*À faire:*
a) Recopiez le passage de la critique du roman de Bernhard Schlink qui commence aux mots « Dans les jours » et s'arrête après « et un risque. ».
b) Selon la critique du roman de Bernhard Schlink, à quel âge Kaspar ferme-t-il sa librairie pour partir enquêter ?

*Texte extrait:*
▬▬▬▬▬▬▬▬▬▬
Parfois on lit un auteur uniquement parce qu’on a aimé ses livres précédents et sans regarder attentivement la quatrième de couverture.
Bien m’en a pris car ici comme souvent maintenant l’éditeur en dit beaucoup trop.
Je vais donc tenter de vous parler de ce livre sans dévoiler trop de l’intrigue car si parfois je vais lire la fin d’un livre en avance, c’est mon choix et je déteste que l’on me force la main. Parenthèse refermée.
Qu’est-ce qui fait qu’un livre est un vrai grand roman, un de ceux que l’on n’oublie pas, un de ceux dont on sait que vous en parlerez autour de vous, auquel vous repenserez au détour d’un film, d’un article de presse, que vous relirez et qui marquera votre vie de lecteur ou lectrice ?
Difficile de répondre, il vaut mieux prendre un exemple comme ce roman de Bernhard Schlink.
Kaspar Wettner vit à Berlin, sa femme Birgit vient de mourir, il l’a trouvé morte un soir dans leur appartement.
Son mariage fut heureux même s’il est certain d’avoir aimé sa femme plus qu’elle ne l’a aimé.
Ils ont partagé l’amour des livres et de la musique, n’ont jamais eu d’enfant, et la fin de la vie de Birgit fut difficile, marquée par la dépression et un net penchant pour l’alcool.
Dans les jours qui suivent, Kaspar va lire le journal et les poèmes que Birgit a laissé et dont elle n’a jamais parlé.
Il retrouve là un peu de leur histoire, leur rencontre à Berlin est en 1965, quand Kaspar tombe amoureux de Birgit et lui propose d’émigrer à l’ouest ce qui représentait à la fois un espoir et un risque.
A travers les pages du journal Kaspar découvre un pan inconnu de la vie de son épouse.
Il apprend qu’elle avait un souhait, une recherche à mener, Kaspar à 70 ans ferme sa librairie et part pour enquêter et exaucer le vœu de sa femme.
Sa recherche va le mener à côtoyer des allemands de l’ex RDA ainsi que des membres de groupuscules néonazis.
L’histoire de l’Allemagne se dessine peu à peu, le nazisme et ses conséquences, cette partition forcée que fut le Rideau de fer, les séquelles laissées par la réunification joyeuse en 1989 au son du violoncelle de Rostropovitch mais dure et implacable ensuite avec sa cohorte de chômage, de pauvreté, de ressentiment, le terreau tout trouvé pour les idéologies qui fleurissent sous couvert de retour à la terre et de défense d’un nationalisme allemand nostalgique du passé.
▬▬▬▬▬▬▬▬▬▬
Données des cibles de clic

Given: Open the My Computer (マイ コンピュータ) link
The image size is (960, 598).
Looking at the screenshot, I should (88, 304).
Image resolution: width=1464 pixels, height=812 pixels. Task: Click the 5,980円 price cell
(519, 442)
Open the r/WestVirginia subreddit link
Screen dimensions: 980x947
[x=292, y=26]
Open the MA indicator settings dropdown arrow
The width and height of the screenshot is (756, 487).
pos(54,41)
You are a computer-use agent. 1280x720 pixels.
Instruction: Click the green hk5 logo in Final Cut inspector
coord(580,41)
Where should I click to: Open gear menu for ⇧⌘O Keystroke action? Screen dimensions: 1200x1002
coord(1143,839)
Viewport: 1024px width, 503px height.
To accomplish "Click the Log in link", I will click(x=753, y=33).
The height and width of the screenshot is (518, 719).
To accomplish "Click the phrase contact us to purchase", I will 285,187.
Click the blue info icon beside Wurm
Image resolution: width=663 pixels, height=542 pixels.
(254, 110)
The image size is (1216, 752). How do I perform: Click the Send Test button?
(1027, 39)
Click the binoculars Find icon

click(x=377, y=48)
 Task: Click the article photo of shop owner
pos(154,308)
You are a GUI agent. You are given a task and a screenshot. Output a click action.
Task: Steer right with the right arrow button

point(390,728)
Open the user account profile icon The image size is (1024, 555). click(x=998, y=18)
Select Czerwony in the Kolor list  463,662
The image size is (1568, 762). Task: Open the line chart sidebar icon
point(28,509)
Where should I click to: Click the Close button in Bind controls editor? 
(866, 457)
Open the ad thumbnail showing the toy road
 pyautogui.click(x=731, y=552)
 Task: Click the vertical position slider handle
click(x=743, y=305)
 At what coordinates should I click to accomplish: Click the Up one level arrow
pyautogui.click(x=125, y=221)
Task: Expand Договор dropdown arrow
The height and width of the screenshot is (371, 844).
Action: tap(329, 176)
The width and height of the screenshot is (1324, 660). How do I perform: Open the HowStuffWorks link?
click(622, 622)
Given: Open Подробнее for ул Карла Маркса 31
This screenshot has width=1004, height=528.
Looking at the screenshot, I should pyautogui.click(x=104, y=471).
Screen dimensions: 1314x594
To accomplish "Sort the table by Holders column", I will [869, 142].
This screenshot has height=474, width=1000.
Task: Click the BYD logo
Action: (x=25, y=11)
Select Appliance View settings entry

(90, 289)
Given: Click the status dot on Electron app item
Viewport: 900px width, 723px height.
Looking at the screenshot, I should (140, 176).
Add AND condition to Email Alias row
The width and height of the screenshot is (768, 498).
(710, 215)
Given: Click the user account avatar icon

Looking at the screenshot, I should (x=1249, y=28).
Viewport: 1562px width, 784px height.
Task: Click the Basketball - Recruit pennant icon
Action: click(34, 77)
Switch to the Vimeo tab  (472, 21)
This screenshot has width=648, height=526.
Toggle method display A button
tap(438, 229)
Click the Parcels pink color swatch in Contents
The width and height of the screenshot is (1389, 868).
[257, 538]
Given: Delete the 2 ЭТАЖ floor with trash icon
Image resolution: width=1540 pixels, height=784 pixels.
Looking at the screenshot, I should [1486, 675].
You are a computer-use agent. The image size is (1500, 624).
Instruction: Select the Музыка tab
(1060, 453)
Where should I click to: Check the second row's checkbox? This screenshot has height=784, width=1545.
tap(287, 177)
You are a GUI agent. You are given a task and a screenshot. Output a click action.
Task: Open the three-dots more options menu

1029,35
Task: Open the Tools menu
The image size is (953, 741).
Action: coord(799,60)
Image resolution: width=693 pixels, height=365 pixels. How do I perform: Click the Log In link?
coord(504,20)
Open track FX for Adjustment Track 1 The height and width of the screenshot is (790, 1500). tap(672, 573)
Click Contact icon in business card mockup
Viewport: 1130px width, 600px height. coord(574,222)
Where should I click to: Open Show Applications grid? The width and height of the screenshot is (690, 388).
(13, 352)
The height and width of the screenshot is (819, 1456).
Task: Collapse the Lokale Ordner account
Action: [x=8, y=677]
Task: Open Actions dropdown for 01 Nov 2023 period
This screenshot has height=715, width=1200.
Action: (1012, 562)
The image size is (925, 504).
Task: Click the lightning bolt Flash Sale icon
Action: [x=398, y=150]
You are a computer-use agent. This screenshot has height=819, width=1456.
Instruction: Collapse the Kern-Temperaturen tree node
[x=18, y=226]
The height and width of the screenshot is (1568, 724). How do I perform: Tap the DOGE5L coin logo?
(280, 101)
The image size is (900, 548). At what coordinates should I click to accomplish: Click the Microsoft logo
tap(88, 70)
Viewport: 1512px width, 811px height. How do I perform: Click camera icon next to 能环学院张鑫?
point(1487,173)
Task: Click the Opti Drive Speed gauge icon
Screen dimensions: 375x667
▬▬▬▬▬▬▬▬▬▬
*Réponses par tâche:*
a)
Dans les jours qui suivent, Kaspar va lire le journal et les poèmes que Birgit a laissé et dont elle n’a jamais parlé.
Il retrouve là un peu de leur histoire, leur rencontre à Berlin est en 1965, quand Kaspar tombe amoureux de Birgit et lui propose d’émigrer à l’ouest ce qui représentait à la fois un espoir et un risque.

b) À 70 ans.